- TRECHO FORNECIDO -
Gálatas 2.16-21: VIVENDO A GRAÇA

Pregado em 9.4.2000 – manhã

1. INTRODUÇÃO

Sem sucesso tentei, nos anos 70, fazer um mestrado em antropologia. Eu fui entrevistado por uma banca de três pesos pesados, entre os quais Roberto DaMatta. Uma de suas perguntas foi sobre a natureza da fé cristã. Ele me perguntou se havia alguma diferença entre um cristão que adora a Deus e um russo em reverência diante do túmulo de Lênine. Naquela época, o fundador do estado soviético ainda era um deus.
Eu não lembro bem o que respondi. Só me lembro que fui reprovado e nunca me esqueci da questão. Não vou tentar respondê-la agora, tanto porque a banca não está mais reunida quanto porque segui outros caminhos na carreira acadêmica.
Reformulo agora a pergunta, tornando-a um ponto-de-partida essencial para a compreensão e vivência de nossa fé: qual é a melhor palavra para definir o Evangelho?
Tomando os três termos fundamentais do apóstolo Paulo (1Co 13), poderíamos agora responder.

É a fé? Não, não é a fé, porque ela se encontra presente em todas as religiões, inclusive na superstição e no jogo de azar. É verdade que a fé no sentido bíblico é exclusivamente cristã, mas a palavra se perdeu no vazio do mercado dos bens simbólicos. Lênine pode até despertar fé, pelo que fez enquanto viveu, mas ele nunca infundiu graça à vida de alguém.

- INFORMAÇÕES FORNECIDAS -
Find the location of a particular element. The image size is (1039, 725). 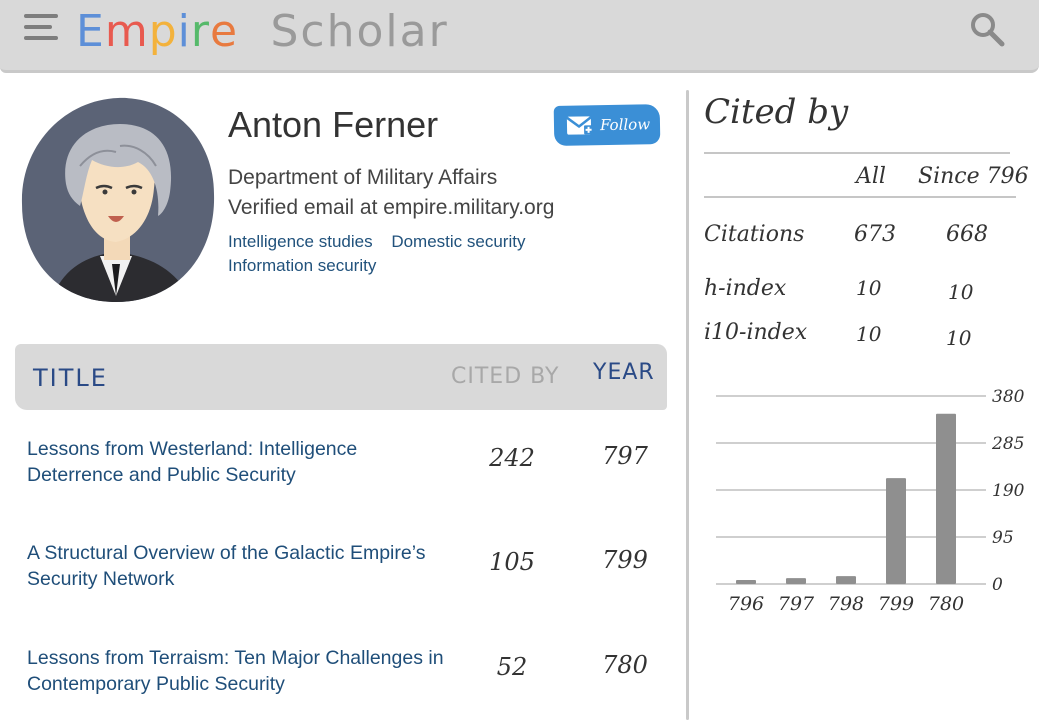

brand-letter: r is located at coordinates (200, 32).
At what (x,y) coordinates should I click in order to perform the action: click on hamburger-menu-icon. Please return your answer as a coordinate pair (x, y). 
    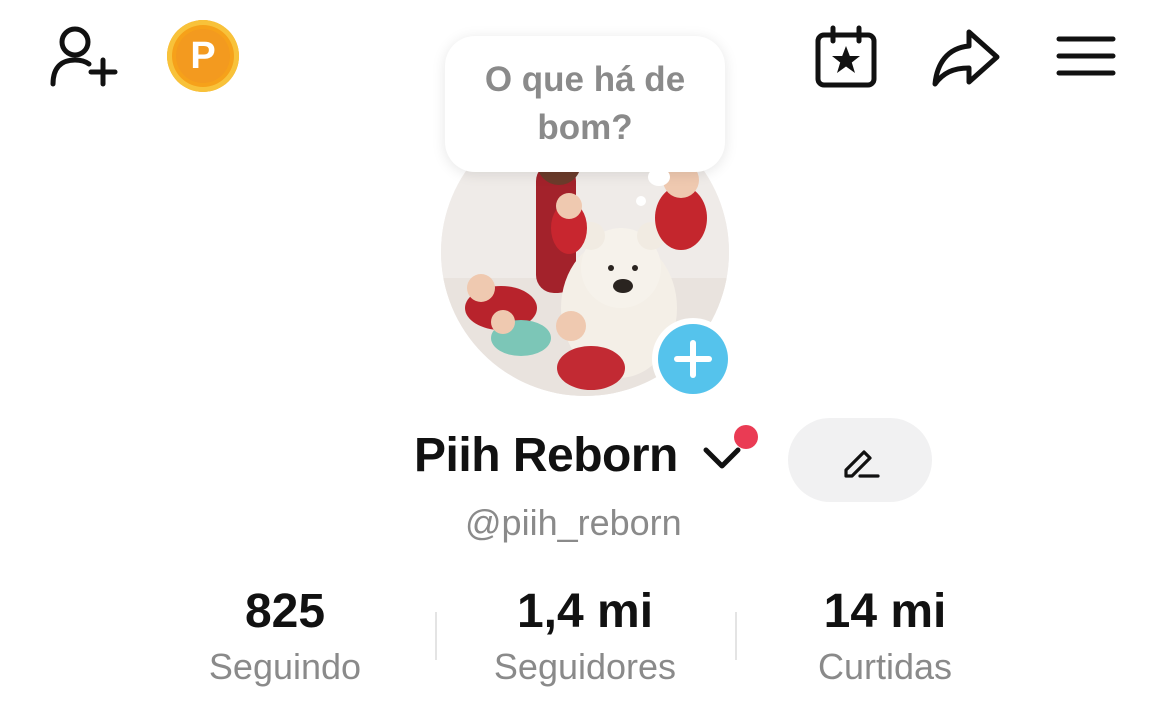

- INSTRUÇÕES DA TAREFA -
Retome o sermão sobre Gálatas 2.16-21 a partir do ponto em que ele se interrompe. Este material foi retirado de uma fonte distinta da do sermão.

- RESULTADO DO EXERCÍCIO -
É o amor? Não, não é o amor, porque ele não é exclusivo dos cristãos. Ele existe até onde não há fé. Pode não ser o amor bíblico, mas é amor, amor que leva pessoas a se dedicar ao seu próximo como a si mesmo, embora não creia no Deus que propôs isto aos homens. Além disso, o que é mais trágico, nós não conseguimos vivê-lo. Allan Kardec pode, por seus ensinos, levar muitas pessoas à prática da benevolência, mas ele nunca infundiu graça à vida de uma pessoa sequer.

É a esperança? Não, não é a esperança, porque esta é o motor de todas as religiões e até de sistemas filosóficos anteriores e posteriores ao Cristianismo. Além disso, tendemos, mesmos os cristãos, a sustentar nossa esperança na capacidade humana de construir o futuro. Um mito pode dar sentido à vida de uma comunidade, mas jamais pode infundir graça a esta comunidade.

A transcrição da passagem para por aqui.